In an e-mail interview with SPOT.ph, now Singapore-based Batacan revealed how the book took shape and how “things took off very quickly in [her] absence.”
Who is F.H. Batacan?
I'm an ordinary person, an ordinary Filipino, who writes as a form of protest, as a way of interrogating my society, my faith, my world. I don't claim to speak for anyone but myself. I don't imagine that my work is going to change the system. I write because it is one of the few ways in this world and this life that I am ever going to have a voice.
What was the inspiration behind Smaller and Smaller Circles?
I worked in a government intelligence agency for nearly a decade and at some point found myself incredibly frustrated and angry about the complacency and corruption I saw in my workplace. I wanted to bolt, but at the same time there was the sense of inis-talo—that you have to stand your ground and do what you think is right, even if only to annoy certain people. I was struggling with insomnia and anger one night and I just sat down at my computer then started banging out that first scene in the book. And I just kept going. I think that scene—the discovery of a decomposing body in the dump—must have been analogous to the kind of rot I was seeing every day at work.
Time was always a challenge, with the first version as with the expanded Soho version. I'm not by nature a fast writer or a very disciplined one. Real life always got in the way, especially when I was working on the Soho version, because by then I was resettling in Manila, raising a child, looking for a job.
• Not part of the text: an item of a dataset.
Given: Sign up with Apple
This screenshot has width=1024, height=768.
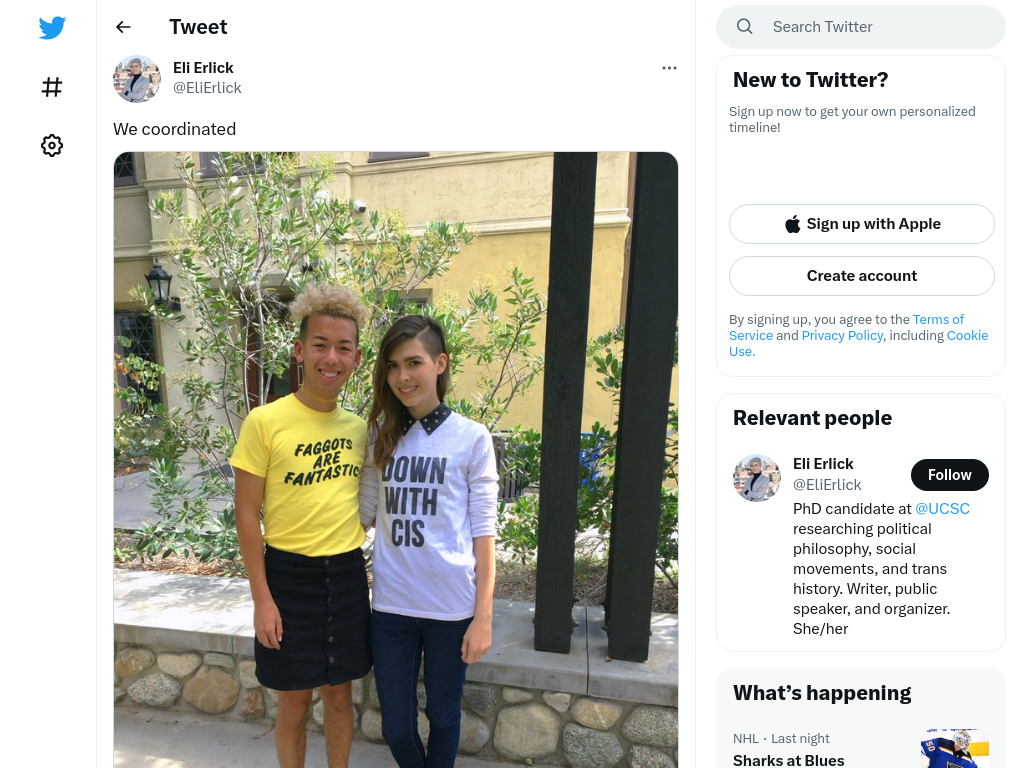Looking at the screenshot, I should pos(861,224).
The book's acknowledged as the first "Western-style" Filipino crime novel because of the methodical approach of the serial killer. How did you choose this form?
I didn't consciously choose this form, to be honest. I didn't sit down at my computer one night thinking, "I'm going to write a crime novel." Much of the first version of the book was written, well, almost on instinct; I just kept going where the story took me.
At the time I first started writing it, back in 1996, there was a lot less information available on the Internet for the kind of writing that it eventually turned out to be. So I read any books I could get my hands on, even encyclopedias, boring old technical manuals. I experimented—simple things such as acting out movements, like defending yourself from attack or striking someone with a rock. And of course I also drew on my own experience of the prevailing mindsets and attitudes in my agency and other agencies I came in contact with.
What are your influences as a fiction writer?
I've been a working television producer for longer than I've been writing fiction. I think that's been a huge influence on how I write, in the sense that I consciously try to write visually—it's the reverse of writing for television, where you write to pictures, you let them tell as much of the story as they can. In print you don't have the luxury of pictures, so you try to paint those pictures with words instead.
From a very young age my parents used to let me watch the films and the television shows that they themselves enjoyed, and most of those were thrillers, cop shows—The Professionals, Ironside, The Streets of San Francisco, The Sweeney, Columbo, Baretta, Quincy M.E., Hawaii Five-O. Three Days of the Condor, the French Connection films. So much of the way I write is connected to the way I put words to images in my head, and that is tied very much to these formative years.
And of course I read a lot of crime fiction and thrillers—anyone from Marsh to Highsmith, Lehane, Kirino, Sjöwall andWahlöö, Mankell, le Carré, Miyabe. So many great ones, so many new ones to discover. You have to try and learn from it all.
How do you feel about the upcoming movie adaptation of Smaller and Smaller Circles?
The film adaptation was completely unexpected. I never had huge ambitions for the book, so its journey has been a very surprising and very satisfying one. I often say this book has had a life out in the world quite independent from me. I have been busy with my own life while it has been on a journey of its own.